Like others, I came over when Reddit was banning 3rd party apps. Many communities were being started and I wanted to help. So I chose one community to form here and try and grow. And we did! There was a time a short while in the little KC Chiefs community was in the top 100 communities on Lemmy world. I knew that wouldn’t last that we would be outpaced by many more broad appeal communities but I didn’t predict the reverse in engagement growth that has come. Stagnation sure, I didn’t think Lemmy was going to surpass reddit for a long while yet, but not the barren communities of today. Meme communities and the “small gripe” adjacent communities are doing fine, but it seems all others have shrunk. I tried to keep the Kerbal Space Program community active for a bit but had to return to the official forums and even subreddit for discussion. The post I made in the Go community here remains the only post in the community.
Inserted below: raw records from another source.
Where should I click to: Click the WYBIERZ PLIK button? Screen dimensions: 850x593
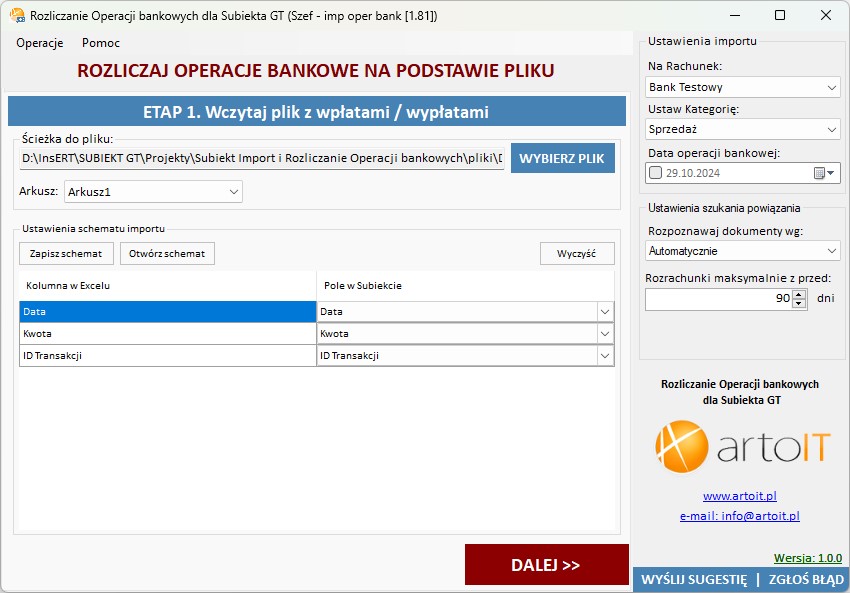click(x=562, y=158)
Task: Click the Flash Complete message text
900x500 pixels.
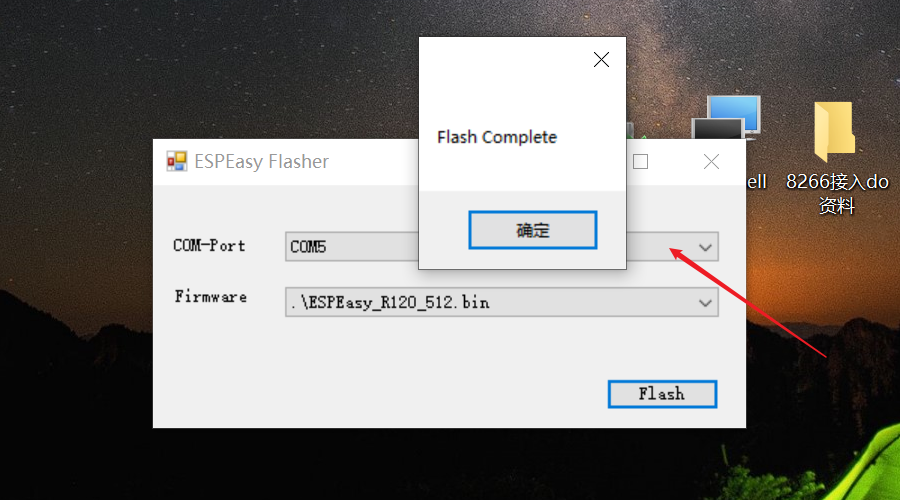Action: (497, 137)
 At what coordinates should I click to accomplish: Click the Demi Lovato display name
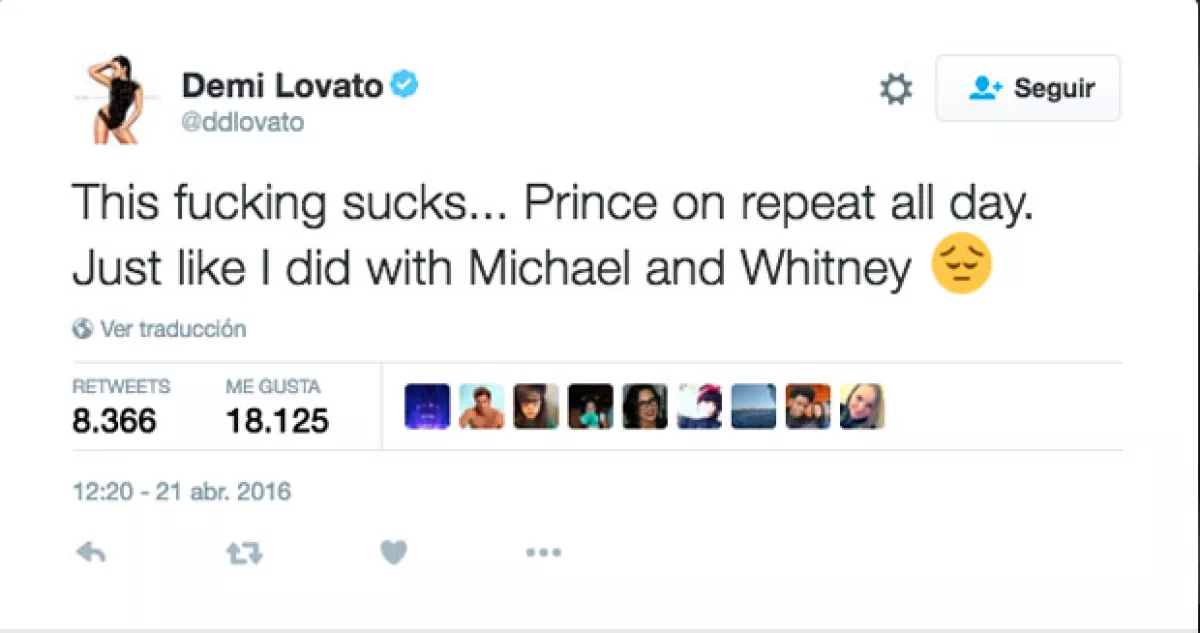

A platform led by a CEO who edits comments of users, lies about other professionals and then double downs on the lie when proven to be a liar can’t be trusted. And in general I prefer the decentralized open source backbone of Lemmy to the ad ridden, rage bait and bug filled Reddit. I’d love for this to be my full time home for discussing my niche interests but that’s not possible without others engaging with the content.
I posted a lot in the beginning, tried to comment a lot too but now it feels like talking to myself when I make a new post in the community I started and get few or no responses. What can be done? Community specific advice is nice, but I’m looking more for Lemmy World level solutions as I’m sure there’s many many other niche communities I’m not apart of experiencing the same thing.
IMO, where lemmy is right now. Niche communities are counter productive. Especially as there is often 3 times the same niche communities on 3 different instances.
Try to talk about your niche content in a larger community. Talk about Oshi no ko in a generic manga/anime community. Try to talk about Kult RPG in a generic rpg community. Talk about french politics in a general France/Europe community.
Today we have generic community with like 10 posts a day and under them a bunch of niches with a post per week. Uf you move these posts to the general community above you now get 15 posts a day.
Content is what drags users, not yet another niche community.
Lemmy is still on the verge of usability, there is few very engaged user who make a large fraction of the content. Keeping it alive, but if in 6 month they have less time some /c will deperish
Here’s some things Lemmy could potentially implement:
- a default sort that favors smaller communities
- better onboarding for new users that guides them into discovering new communities
- giving recommendations to other similar communities
I really just think the reddit/lemmy structure isn’t very suited to small communities.
For small communities we should have a platform structured like a traditional web forum with flat threads and thread bumping. This causes people to get endless streams of discussion even with relatively few users.
Thread bumping would help a lot actually!